Au plan musical, Paisiello n’a ni la verve ni le génie de Mozart (dont il est l’ainé d’une demi génération), mais se montre un très digne héritier de Pergolèse. La partition est d’un bout à l’autre d’excellente facture, assurant maints rebondissements, ménageant quelques beaux moments mélodiques, sans trop de force dramatique cependant.
C’est donc à une version de concert de cet autre Barbier que nous conviaient René Jacobs et ses troupes ce vendredi, dans une salle comble, à l’initiative conjointe du Klara festival (Klara est la radio classique publique d’expression néerlandophone en Belgique), du Palais des Beaux Arts et le de la Monnaie. La même production avait déjà été montée pour six représentations le mois dernier à Vienne au Theater an der Wien, dans une mise en scène de Moshe Leiser & Patrice Caurier.
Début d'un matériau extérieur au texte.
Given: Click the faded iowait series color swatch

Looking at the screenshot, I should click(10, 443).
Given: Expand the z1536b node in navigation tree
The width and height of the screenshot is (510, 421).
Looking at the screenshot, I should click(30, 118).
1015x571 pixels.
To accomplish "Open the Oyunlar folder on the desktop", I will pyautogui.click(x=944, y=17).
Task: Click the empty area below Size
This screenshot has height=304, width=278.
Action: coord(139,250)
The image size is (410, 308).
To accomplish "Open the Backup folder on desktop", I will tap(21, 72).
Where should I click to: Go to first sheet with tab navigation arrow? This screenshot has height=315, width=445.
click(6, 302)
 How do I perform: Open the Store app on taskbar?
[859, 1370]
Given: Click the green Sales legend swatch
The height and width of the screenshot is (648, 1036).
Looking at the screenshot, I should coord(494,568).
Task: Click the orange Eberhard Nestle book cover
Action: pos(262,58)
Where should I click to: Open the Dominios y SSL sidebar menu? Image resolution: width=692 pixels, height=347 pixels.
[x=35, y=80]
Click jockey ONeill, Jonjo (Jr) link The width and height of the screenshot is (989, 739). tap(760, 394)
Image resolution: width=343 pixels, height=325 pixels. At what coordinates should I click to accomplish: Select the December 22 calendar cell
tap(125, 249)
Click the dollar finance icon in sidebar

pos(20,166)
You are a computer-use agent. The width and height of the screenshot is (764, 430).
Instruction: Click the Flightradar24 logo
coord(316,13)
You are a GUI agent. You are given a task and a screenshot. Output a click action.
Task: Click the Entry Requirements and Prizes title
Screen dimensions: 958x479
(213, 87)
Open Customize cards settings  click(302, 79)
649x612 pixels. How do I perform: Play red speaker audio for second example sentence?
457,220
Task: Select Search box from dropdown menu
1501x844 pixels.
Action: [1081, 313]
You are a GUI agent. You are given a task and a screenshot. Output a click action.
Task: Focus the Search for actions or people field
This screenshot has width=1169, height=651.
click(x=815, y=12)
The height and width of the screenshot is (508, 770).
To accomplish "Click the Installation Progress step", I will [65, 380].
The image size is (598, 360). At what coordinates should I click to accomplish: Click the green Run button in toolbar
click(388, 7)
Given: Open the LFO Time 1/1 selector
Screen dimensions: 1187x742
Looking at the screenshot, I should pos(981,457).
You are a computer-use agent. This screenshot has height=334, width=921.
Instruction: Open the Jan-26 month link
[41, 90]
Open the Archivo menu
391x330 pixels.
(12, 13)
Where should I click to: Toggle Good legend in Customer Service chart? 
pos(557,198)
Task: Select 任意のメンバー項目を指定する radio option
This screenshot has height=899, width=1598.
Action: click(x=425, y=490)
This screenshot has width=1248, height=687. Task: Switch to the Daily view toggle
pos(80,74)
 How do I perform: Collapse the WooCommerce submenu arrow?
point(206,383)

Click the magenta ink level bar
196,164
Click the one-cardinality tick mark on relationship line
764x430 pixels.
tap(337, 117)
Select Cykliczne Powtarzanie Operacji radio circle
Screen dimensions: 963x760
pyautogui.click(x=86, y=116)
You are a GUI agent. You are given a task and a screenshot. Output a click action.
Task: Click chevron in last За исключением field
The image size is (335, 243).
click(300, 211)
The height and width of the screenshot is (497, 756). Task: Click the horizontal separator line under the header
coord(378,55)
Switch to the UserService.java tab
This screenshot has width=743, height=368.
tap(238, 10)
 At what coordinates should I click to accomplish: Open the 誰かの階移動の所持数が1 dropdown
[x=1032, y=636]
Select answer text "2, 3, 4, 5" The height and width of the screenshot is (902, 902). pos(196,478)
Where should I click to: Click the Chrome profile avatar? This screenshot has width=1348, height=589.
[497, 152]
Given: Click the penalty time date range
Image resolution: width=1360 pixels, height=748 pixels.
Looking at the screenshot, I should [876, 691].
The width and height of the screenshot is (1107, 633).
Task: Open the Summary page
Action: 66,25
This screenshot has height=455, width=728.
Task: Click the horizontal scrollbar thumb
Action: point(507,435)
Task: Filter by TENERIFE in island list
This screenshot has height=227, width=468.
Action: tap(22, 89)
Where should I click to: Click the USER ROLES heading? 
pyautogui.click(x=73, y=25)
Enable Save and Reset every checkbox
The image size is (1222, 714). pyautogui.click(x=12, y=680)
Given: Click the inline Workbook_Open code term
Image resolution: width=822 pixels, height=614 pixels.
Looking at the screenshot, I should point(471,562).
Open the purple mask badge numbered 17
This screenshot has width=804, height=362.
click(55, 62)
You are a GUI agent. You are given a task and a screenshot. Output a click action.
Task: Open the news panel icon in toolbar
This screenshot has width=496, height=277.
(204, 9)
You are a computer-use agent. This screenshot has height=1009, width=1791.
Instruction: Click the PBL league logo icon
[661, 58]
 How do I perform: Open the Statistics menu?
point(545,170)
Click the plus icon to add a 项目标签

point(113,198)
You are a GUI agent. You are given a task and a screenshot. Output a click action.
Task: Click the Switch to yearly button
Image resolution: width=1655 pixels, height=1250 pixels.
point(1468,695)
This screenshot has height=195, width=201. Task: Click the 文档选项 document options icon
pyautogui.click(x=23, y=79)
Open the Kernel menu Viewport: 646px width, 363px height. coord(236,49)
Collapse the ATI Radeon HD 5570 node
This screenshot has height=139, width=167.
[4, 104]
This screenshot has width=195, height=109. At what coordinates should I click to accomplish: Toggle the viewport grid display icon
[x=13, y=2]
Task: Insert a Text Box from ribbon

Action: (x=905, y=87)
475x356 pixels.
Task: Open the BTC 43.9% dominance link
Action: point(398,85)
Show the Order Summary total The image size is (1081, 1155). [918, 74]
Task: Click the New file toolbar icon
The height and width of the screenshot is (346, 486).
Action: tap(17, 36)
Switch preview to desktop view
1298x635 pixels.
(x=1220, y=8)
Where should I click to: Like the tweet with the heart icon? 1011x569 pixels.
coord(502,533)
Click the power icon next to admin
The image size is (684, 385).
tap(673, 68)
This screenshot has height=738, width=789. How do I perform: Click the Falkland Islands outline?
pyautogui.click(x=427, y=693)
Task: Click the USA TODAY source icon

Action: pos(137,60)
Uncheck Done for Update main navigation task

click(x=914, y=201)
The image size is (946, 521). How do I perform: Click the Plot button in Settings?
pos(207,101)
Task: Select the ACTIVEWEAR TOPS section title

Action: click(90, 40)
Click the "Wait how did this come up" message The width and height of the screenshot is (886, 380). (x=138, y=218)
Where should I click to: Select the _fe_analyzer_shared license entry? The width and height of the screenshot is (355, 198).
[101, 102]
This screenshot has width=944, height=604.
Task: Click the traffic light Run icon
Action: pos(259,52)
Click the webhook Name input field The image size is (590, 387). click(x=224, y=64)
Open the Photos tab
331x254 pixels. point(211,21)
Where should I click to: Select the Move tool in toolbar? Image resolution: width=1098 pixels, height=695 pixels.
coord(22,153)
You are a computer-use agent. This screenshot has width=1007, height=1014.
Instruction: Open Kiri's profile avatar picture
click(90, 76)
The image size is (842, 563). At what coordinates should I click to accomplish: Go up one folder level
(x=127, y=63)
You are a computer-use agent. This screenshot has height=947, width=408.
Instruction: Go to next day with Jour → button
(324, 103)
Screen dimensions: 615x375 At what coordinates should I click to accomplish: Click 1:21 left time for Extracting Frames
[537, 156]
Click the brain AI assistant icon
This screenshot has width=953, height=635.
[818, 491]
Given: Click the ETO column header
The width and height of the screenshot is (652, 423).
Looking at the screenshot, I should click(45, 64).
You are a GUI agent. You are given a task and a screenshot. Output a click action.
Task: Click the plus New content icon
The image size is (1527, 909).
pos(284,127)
Qui dit version concert ne dit pas nécessairement que les chanteurs quittent leur personnage et chantent face au public, les bras le long du corps. Tous ici connaissent leur rôle par cœur, jouent autant qu’ils chantent, se déplacent sur tout le plateau autour de l’orchestre, même s’ils ont pour tout décor un fauteuil de velours rouge devant les premiers violons. Le spectacle est vivant, plein d’entrain et d’esprit, on se laisse d’autant plus facilement emporter par l’intrigue qu’on la connait bien, et on rit de bon cœur aux facéties et stratagèmes des deux amoureux pour gruger l’affreux Bartolo. La difficulté pour le critique est plutôt d’oublier Rossini, de faire abstraction de ce qu’il connait pour se concentrer sur ce qu’il voit et entend.
La distribution est idéale : chaque personnage semble avoir l’âge du rôle, la troupe est très soudée et les voix sont de très bonnes qualités. Le Figaro du jeune Andrè Schuen fait forte impression, tant par la qualité de la voix que la présence scénique. Né en 1986, ce baryton autrichien a reçu sa formation au Mozarteum de Salzbourg, et a déjà réussi, malgré son jeune âge, à figurer dans des productions dirigées par Rattle, Muti ou Harnoncourt ! A peine plus âgée, la soprano norvégienne Mari Eriksmoen campe une Rosine au charme un peu coquin, avec beaucoup de caractère dans la voix. Topi Lehtipuu est excellent scéniquement, mais accuse quelques faiblesses vocales : le timbre est chaud et les couleurs sont belles mais tout le registre aigu est affecté d’un vibrato serré qui nuit à l’épanouissement de la voix. Dans cette jeune distribution, Pietro Spagnoli (Bartolo) et Fulvio Bettini (don Basilio) font figure de vieux routiers. Ils sont excellents l’un et l’autre, subtilement drôle sans exagération, les voix magnifiquement timbrées, absolument parfaits dans leurs rôles.
L’interprétation de René Jacobs à la tête de l’excellent Feiburger Barockorchester met particulièrement bien en relief les qualités de la partition et assure la cohésion musicale du spectacle sans faiblir. Très imaginatif dans les récitatifs, auxquels il incorpore subtilement quelques citations subreptices, plein d’entrain et d’énergie communicative, Jacobs parvient, par un petit rappel du thème initial de l’ouverture des Noces de Figaro dans la dernière intervention du clavier, à suggérer une continuité entre ce Barbier de 1783 et l’opéra de Mozart, basée sur le deuxième volet de la trilogie de Beaumarchais, écrit moins de trois années plus tard.